Together, the new IR-1 and IR-2m centrifuges would more than double the current output of the Natanz facility. This would translate into a nearly 50 percent reduction – from 99 days to 52 – in the time it would take Iran to produce 20 kilograms of HEU, the minimum for a nuclear weapon.

Thus, Iran might be delaying the day when it is ready to make the dash to a nuclear weapon, but is ensuring that the dash will be as short as possible. In effect, Iran is shrewdly sidestepping Israel’s red line while raising the stakes for the next round of international negotiations.

I think the author has the right idea, but if I was an Iranian nutball, I'd worry that 52 days was way too long to race to the security that they believe atomic weapons will provide them. Sure, there could be a couple weeks of not being sure if they passed the threshold and a couple more weeks to decide to strike. But that would still leave more than three weeks to attack Iran and keep Iran from crossing that red line.

If I was chief nutball of Iran, I'd want some nukes before I start racing to produce as much HEU as I can:

The problem from Iran's point of view is that they can't know if crossing one of these lines could trigger an American or Israeli preemptive strike out of fear that further delay in attacking would be too late to prevent Iran from getting nuclear weapons. And if I was an Iranian nutball, I wouldn't assume the Americans and Israelis couldn't knock out my infrastructure.

Were I an Iranian nutball, under those circumstances, I'd want at least a few atomic warhead on hand before I announce capabilities to produce atomic weapons-grade material. Which would mean I'd have had to have bought some from either North Korea or Pakistan--or possibly even from some broke custodian of Russia's arsenal.

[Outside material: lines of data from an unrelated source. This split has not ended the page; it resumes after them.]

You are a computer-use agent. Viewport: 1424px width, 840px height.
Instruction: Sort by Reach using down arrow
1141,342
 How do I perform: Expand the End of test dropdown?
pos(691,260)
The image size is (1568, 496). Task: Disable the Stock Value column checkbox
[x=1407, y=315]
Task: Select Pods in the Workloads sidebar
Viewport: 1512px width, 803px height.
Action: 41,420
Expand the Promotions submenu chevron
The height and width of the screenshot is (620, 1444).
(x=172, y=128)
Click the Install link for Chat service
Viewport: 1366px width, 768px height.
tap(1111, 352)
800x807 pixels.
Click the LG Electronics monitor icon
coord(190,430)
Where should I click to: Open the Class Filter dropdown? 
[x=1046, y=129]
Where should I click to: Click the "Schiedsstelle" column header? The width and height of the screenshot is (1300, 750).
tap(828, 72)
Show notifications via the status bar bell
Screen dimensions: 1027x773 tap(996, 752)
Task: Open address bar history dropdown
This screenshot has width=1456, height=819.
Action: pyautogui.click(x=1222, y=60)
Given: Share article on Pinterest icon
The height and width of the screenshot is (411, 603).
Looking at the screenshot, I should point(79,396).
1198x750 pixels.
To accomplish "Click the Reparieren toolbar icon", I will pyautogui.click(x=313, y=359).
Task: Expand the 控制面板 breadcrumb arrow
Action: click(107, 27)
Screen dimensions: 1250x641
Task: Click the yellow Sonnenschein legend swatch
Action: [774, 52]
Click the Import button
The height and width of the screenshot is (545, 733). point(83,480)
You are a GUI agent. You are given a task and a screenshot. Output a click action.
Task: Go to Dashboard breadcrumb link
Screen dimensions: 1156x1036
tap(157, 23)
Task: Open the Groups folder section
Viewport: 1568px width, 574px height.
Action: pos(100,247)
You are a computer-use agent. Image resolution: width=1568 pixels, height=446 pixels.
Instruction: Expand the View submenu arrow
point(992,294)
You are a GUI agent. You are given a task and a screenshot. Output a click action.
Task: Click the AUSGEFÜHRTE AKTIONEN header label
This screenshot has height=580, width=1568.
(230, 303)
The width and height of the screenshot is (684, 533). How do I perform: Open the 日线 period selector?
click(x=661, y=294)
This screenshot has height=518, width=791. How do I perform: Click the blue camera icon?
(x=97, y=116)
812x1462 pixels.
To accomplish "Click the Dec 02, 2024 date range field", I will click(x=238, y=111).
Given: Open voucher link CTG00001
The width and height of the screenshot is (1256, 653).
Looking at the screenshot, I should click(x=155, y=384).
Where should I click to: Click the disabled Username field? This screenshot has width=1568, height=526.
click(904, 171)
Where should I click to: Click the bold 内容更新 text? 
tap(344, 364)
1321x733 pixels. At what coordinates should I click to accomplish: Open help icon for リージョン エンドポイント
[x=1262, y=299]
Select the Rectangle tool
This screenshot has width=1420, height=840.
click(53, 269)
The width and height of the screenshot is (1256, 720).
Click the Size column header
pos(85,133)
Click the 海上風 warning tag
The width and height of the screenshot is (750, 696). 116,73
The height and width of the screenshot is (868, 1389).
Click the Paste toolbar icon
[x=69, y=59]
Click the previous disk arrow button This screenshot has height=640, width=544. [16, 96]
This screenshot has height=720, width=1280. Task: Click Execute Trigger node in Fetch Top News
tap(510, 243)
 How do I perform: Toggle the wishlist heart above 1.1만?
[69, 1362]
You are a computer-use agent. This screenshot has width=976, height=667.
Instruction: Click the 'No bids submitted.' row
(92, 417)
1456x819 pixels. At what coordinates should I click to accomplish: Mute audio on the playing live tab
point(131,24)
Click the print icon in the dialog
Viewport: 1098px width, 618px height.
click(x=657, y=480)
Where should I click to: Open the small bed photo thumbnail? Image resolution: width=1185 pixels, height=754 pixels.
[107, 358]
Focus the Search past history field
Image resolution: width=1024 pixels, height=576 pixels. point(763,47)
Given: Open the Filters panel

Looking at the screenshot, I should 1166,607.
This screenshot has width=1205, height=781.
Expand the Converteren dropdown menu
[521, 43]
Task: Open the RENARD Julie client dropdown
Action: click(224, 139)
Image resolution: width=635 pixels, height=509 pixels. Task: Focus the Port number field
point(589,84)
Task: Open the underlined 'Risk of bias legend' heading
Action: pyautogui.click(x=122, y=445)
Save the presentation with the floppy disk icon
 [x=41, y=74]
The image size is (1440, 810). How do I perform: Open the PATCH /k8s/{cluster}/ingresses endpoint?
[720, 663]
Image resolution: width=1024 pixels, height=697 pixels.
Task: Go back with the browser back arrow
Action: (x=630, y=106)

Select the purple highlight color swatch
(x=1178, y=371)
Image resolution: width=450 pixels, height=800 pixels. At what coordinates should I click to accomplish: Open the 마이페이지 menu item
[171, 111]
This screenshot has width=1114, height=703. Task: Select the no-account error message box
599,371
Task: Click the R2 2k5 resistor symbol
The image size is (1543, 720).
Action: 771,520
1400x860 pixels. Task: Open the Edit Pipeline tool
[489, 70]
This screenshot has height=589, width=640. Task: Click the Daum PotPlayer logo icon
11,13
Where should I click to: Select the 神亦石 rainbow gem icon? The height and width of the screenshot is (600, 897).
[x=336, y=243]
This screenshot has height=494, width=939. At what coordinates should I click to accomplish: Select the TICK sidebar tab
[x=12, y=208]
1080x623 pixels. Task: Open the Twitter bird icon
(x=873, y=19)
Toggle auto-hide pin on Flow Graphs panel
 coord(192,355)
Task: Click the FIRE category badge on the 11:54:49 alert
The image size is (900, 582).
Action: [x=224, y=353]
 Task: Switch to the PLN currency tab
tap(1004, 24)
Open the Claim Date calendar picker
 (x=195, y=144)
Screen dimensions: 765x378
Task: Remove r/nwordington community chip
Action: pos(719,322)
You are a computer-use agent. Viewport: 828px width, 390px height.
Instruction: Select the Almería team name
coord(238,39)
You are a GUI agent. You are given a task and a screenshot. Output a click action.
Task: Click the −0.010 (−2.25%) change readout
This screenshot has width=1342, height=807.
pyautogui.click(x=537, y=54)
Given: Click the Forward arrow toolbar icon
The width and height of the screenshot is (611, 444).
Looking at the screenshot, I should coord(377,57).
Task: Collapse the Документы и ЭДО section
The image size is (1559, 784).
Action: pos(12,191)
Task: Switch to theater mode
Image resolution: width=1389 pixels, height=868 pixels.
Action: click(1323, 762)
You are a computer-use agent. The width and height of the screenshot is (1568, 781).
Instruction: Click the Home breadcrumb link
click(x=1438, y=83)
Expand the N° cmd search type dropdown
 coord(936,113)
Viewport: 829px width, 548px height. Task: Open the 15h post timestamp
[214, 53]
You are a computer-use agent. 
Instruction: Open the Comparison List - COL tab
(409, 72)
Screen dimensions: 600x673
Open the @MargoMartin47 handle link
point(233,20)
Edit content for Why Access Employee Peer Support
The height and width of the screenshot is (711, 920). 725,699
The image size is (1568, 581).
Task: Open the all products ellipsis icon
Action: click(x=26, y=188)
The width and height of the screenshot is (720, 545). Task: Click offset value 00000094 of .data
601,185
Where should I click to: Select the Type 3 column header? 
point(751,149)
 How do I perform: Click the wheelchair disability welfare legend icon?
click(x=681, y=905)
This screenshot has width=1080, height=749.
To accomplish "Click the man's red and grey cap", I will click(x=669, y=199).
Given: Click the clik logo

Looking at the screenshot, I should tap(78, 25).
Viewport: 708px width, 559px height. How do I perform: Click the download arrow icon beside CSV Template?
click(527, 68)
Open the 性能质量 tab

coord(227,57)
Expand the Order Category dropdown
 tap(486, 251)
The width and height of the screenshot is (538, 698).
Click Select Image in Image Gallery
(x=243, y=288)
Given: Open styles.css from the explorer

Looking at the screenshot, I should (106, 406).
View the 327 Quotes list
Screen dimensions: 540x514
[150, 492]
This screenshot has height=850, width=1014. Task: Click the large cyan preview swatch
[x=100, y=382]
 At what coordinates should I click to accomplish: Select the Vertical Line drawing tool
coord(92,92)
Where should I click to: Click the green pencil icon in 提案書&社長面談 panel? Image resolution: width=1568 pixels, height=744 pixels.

If Iran can announce both the ability to make nuclear bomb material and the possession of actual nuclear weapons--perhaps by detonating one in a test on their own territory--Tehran would quite possibly deter an attack on Iran's nuclear infrastructure.

We're not dealing with idiots. If the Iranian mullahs believe there are red lines that trigger Israeli or American action, why wouldn't they take counter-actions rather than just blindly cross those lines and provide a pretext for military action against them?

The Iranians are nuts. But they aren't stupid. If I was the chief Iranian nutball, I'd buy nukes from impoverished North Korea--which seems to have perfected their design--or at least buy the design blueprints from North Korea while bringing in the HEU for the warhead from sources that don't have the same level of attention as those centrifuges receive, and which we seem to be defining as the red line for action.